Many things could have led to the hatred that awaited this film. It may have been the sheer dislocation from reality that the trio of Walston, Billy Wilder and the ever semi-distant and semi-primal Novak formed. It may have been the subject matter, which the ever-conservative American critics and official society would have denounced at every opportunity, the movie dealing as it did with a double infidelity that actually restored the couple to normality against accepted doctrine. It could have been Dean Martin playing a parody of himself, or at least a caricature. Whatever the combination of factors may have been, the movie failed, and yet it didn't die. People still talk about 'Kiss Me, Stupid', and it is actually rather good. On first watching, I went from wondering what kind of strange disaster it was, to a grudging acceptance, and then a grand appreciation. It's not the equal of Wilder's classic 'The Apartment' by any measure, but it does have charms and a uniqueness all its own, and is saved by the ever unpredictable Kim Novak. Novak's Polly goes from a lost and worldly soul to a wiser woman with some hope by the end. It's a transition in a milder vein but similar to her role in 'Bell, Book and Candle'.

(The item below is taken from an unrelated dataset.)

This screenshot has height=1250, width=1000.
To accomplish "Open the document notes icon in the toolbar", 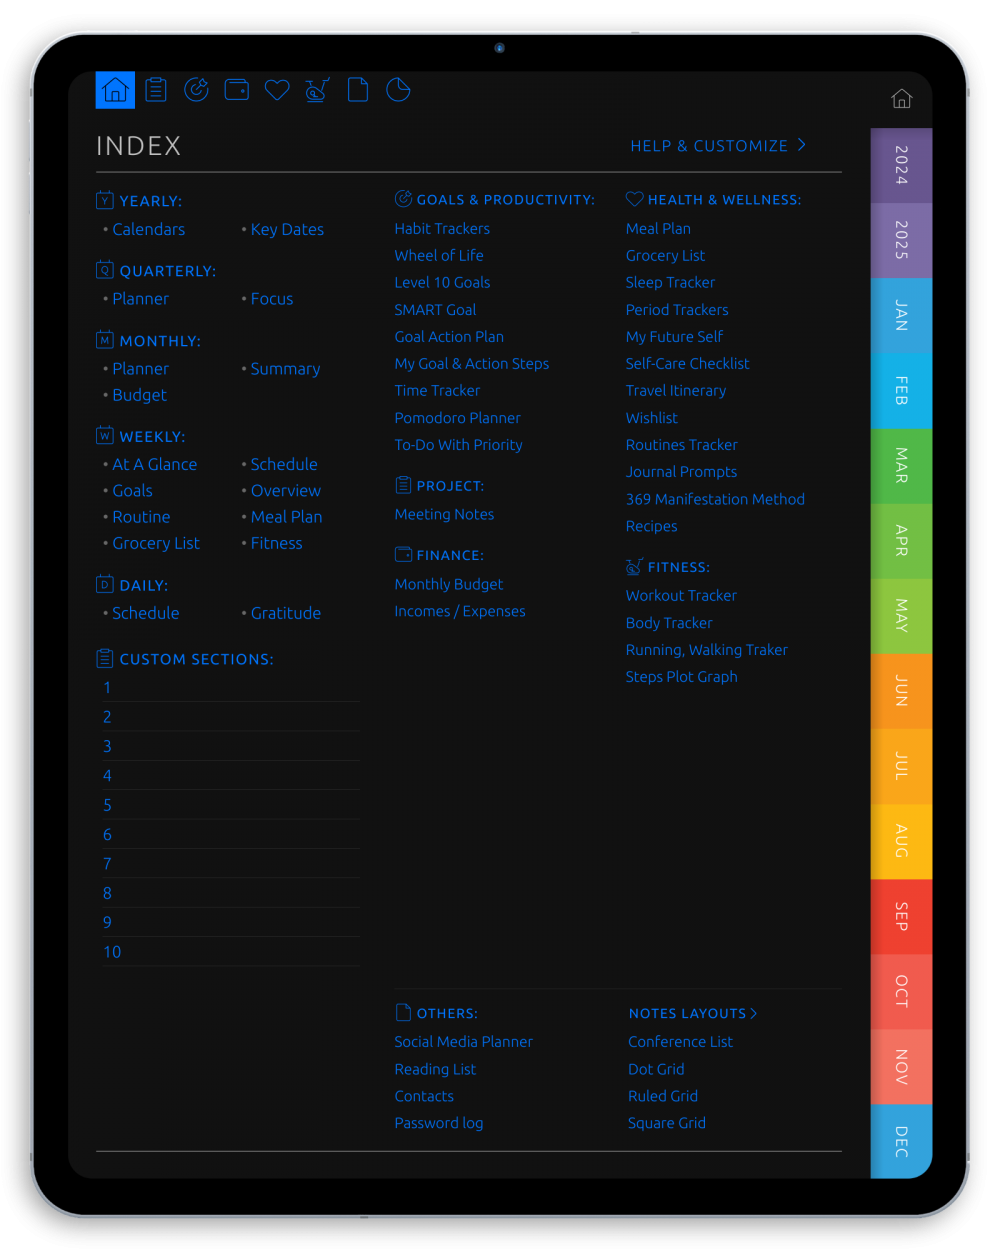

As with lots of films I've talked about here, 'Kiss Me, Stupid' was unfairly thrown into the dustbin of cinematic history. It's a quietly funny caper, a bit on the bawdy side at times, but it does have a heart of gold at its core, and an entirely non-standard ending and story for a Hollywood film. Maybe that was the killing factor? A lack of conformity to everything else being made? It's hard to know without experiencing the era as it was, but it's as good an answer as we will ever have. It deserves to be seen as much as all the other Billy Wilder films, and continues to be rehabilitated as time goes on.

O.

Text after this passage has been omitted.